委員の皆様が、土壌汚染の問題を危惧されています。
平成23年3月25日食料・農業・農村政策審議会第3回食品産業部会概要より
その結果、農水省から出された第9次中央卸売市場市整備計画では、
わざわざ「移転の場合の」ということわりをつけて、東京都の考え方が紹介されています。
農水省がこのように書く裏側には、「移転でない場合」もありうることも想定しているのではないかと類推します。
第9次計画の中では、豊洲新市場の位置づけも以下なされていますが、
以下のように、築地市場もまた、「中央拠点市場」ときちんと位置づけられております。
3)環境省関連
まず、当初からの問題である不透水層に関してです。
環境省手引きでは、不透水層の定義のためには、以下、50cmまでの余堀をして確かめるとなっています。
環境省手引き
しかし、絞り込み調査などよく分析と十分な余堀が、不透水層においてなされていません。

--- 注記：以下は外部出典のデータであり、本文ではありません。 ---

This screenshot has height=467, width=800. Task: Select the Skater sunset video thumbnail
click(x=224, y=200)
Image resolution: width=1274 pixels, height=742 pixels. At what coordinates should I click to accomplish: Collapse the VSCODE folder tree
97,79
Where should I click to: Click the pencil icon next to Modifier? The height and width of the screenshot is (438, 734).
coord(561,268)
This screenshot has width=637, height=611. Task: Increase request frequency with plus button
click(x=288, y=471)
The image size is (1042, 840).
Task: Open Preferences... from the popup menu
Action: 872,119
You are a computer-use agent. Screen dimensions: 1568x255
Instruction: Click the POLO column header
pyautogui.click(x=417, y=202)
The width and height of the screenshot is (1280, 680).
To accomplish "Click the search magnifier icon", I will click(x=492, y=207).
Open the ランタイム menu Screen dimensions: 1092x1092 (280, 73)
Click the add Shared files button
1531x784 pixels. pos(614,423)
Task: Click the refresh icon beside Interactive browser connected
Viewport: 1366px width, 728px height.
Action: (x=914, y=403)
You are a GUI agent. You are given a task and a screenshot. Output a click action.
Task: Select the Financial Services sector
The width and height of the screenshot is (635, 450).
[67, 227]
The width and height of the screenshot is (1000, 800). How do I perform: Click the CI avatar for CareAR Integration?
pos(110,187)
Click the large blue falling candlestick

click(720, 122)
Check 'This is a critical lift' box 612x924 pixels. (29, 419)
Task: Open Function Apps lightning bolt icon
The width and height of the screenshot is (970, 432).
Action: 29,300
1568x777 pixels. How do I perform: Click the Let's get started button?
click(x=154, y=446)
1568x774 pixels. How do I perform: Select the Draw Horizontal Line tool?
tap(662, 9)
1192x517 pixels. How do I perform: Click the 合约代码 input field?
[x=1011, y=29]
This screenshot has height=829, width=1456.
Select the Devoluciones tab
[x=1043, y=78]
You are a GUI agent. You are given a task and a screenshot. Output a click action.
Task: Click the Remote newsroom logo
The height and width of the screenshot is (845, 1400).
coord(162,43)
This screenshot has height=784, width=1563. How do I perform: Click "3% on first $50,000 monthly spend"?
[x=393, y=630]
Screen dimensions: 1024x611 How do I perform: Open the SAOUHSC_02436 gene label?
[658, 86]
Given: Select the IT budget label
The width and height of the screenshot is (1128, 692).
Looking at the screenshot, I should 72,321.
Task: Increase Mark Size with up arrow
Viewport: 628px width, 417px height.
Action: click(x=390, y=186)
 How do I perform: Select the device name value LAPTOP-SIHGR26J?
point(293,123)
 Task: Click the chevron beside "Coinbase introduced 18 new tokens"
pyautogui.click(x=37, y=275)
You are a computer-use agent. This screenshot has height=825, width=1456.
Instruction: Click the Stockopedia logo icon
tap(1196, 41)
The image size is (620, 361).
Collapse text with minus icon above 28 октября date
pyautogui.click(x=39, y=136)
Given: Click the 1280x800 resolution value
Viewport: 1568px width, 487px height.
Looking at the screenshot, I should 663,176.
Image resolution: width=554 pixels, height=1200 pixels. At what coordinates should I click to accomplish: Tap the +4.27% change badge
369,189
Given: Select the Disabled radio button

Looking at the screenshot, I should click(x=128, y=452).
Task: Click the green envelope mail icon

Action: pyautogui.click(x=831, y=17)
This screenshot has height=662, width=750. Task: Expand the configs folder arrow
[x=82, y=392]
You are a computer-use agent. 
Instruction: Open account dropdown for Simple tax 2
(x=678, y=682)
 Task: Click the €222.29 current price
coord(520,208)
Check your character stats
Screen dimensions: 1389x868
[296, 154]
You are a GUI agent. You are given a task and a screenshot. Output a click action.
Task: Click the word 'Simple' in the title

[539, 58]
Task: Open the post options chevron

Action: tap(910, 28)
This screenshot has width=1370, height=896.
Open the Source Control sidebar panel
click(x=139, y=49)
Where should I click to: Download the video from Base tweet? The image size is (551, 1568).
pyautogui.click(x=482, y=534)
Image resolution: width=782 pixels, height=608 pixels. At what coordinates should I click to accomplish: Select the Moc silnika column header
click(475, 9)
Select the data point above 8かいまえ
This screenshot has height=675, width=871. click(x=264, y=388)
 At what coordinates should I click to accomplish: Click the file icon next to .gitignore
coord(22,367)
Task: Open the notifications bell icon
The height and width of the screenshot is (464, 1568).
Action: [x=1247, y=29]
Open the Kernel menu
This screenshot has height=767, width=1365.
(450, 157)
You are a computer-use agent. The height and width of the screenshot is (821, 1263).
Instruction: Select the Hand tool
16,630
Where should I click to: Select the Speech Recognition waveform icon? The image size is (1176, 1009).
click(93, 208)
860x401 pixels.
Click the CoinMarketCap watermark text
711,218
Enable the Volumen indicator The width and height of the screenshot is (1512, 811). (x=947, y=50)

たとえば、有楽町層に到達して2cmの余堀でやめてしまって、不透水層とみなすことを行っています。
次に、東日本大震災の豊洲移転候補地での液状化の状態についてです。
都はの解釈は、液状化は、垂直方向の移動と定義しています。
以下は、都の書類です。「垂直方向」と言いきっています。
専門書の解説 (風間ほか、1994)では、垂直方向の移動のみではないことがわかります。
液状化により、豊洲土壌がシャッフルされたわけであり、再度、土壌汚染の分布を再調査することが、少なくとも東京都には、求められます。